▶ [Text for analysis]:
::::
I’m tired of my wife’s snooping ways

This week we advise a man whose wife is always spying on him and suspects him of having another wife. PHOTO| FILE| NATION MEDIA GROUP

What you need to know:

  • I decided to divorce her. After we separated I took custody of my children and together with my mother, I took care of them. However, two years later my mother passed away.
  • I got on my feet, worked hard and even managed to take my children to good schools.

I am a Muslim father of seven. During my first marriage, I got five children: four boys and one girl.

At some point I became bedridden due to sickness, and for two years my wife changed completely: she started beating me and abusing me and even fought with my mother, who was assisting me.

I decided to divorce her. After we separated I took custody of my children and together with my mother, I took care of them. However, two years later my mother passed away.

I got on my feet, worked hard and even managed to take my children to good schools. After some time I got married again and got two boys with my new wife. My problem is that my (current) wife suspects that I have another wife, but I don’t.
::::
▶ [Work instructions]: Copy the letter word for word from "This week we" to "and one girl.". Nothing in the listing is needed here.

▶ [Stored data]:
::::
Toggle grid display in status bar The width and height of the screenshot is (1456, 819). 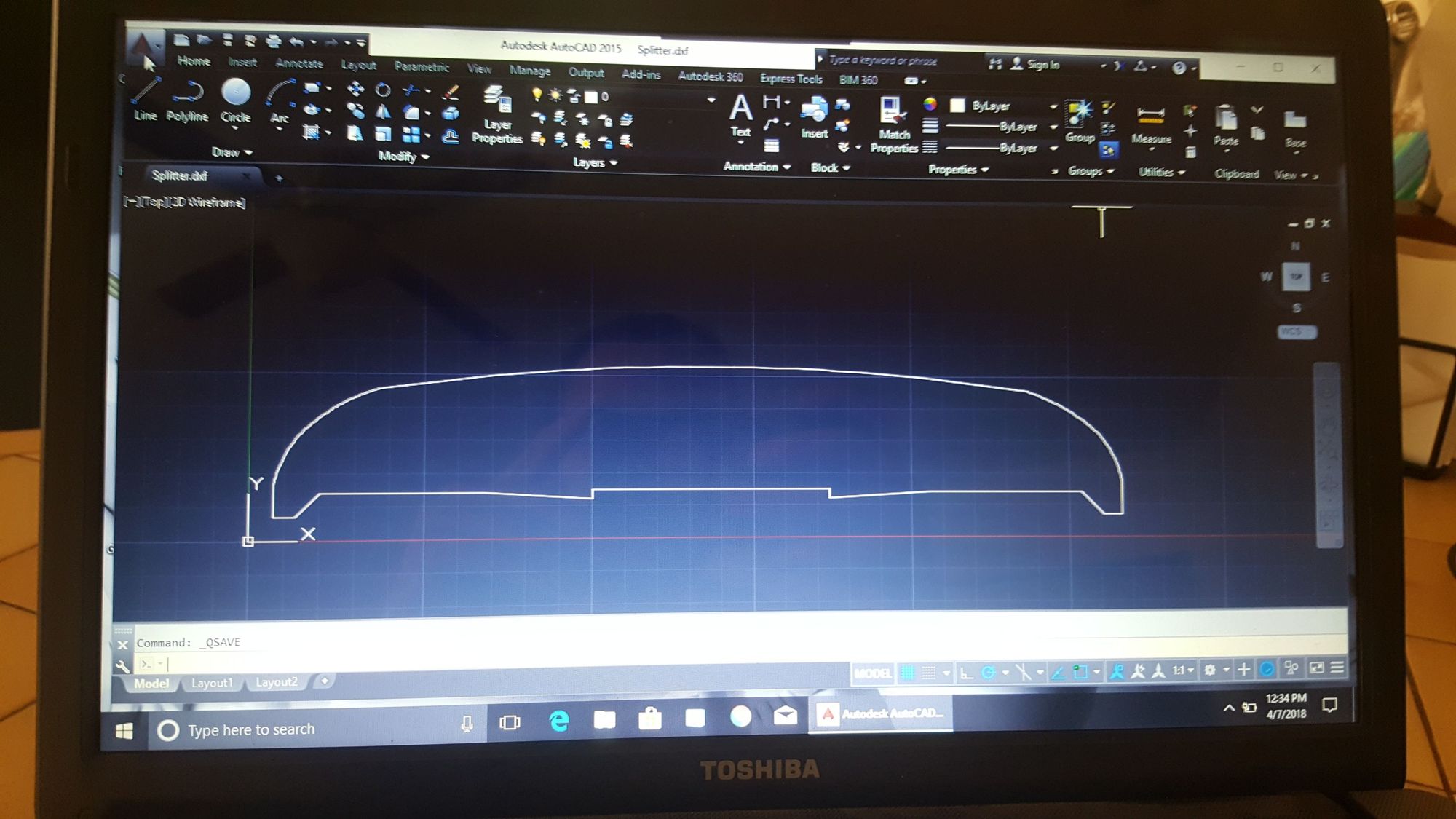coord(908,673)

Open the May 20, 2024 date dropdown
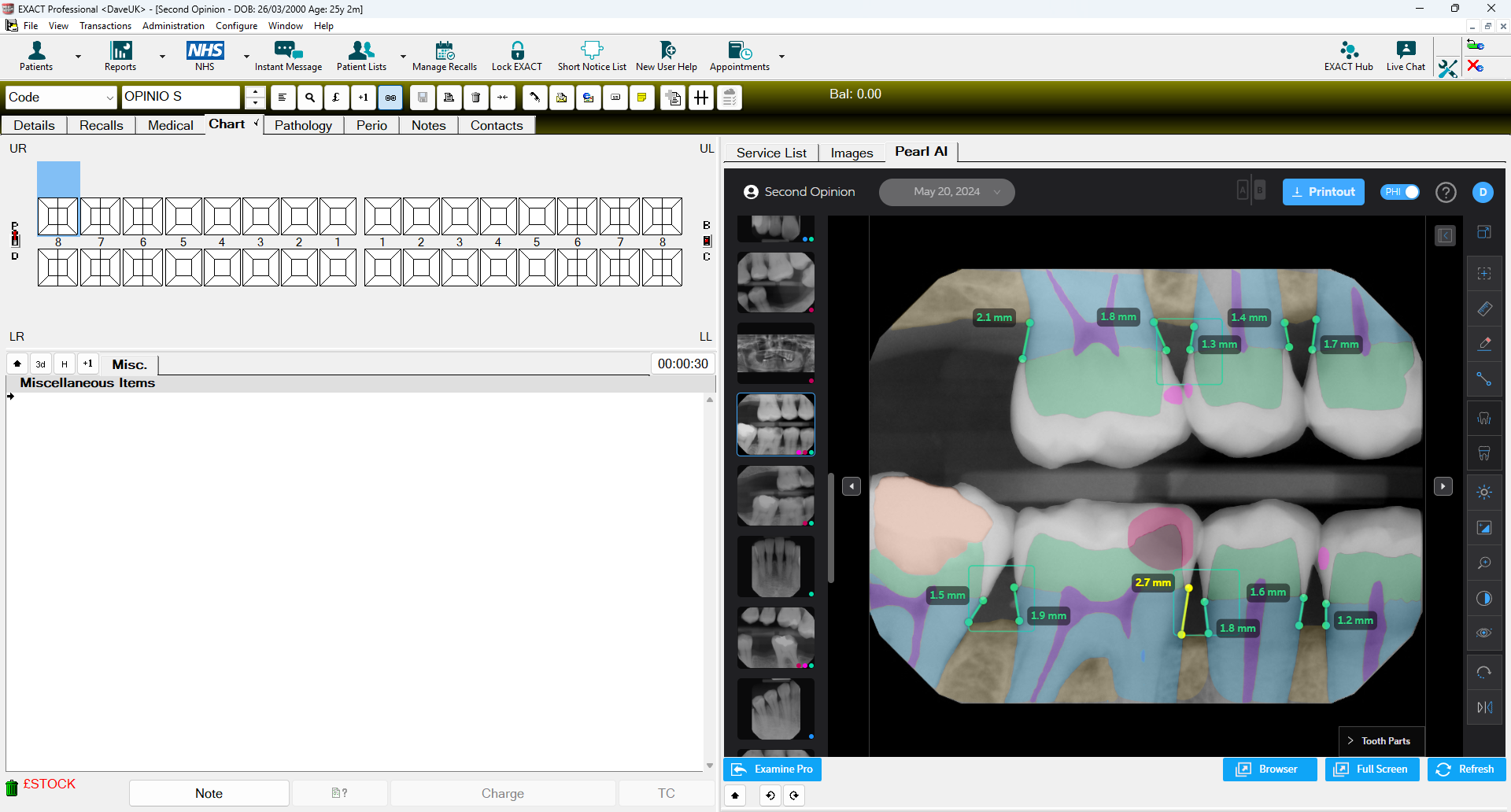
::::
▶ [Exercise answer]:
This week we advise a man whose wife is always spying on him and suspects him of having another wife. PHOTO| FILE| NATION MEDIA GROUP

What you need to know:

  • I decided to divorce her. After we separated I took custody of my children and together with my mother, I took care of them. However, two years later my mother passed away.
  • I got on my feet, worked hard and even managed to take my children to good schools.

I am a Muslim father of seven. During my first marriage, I got five children: four boys and one girl.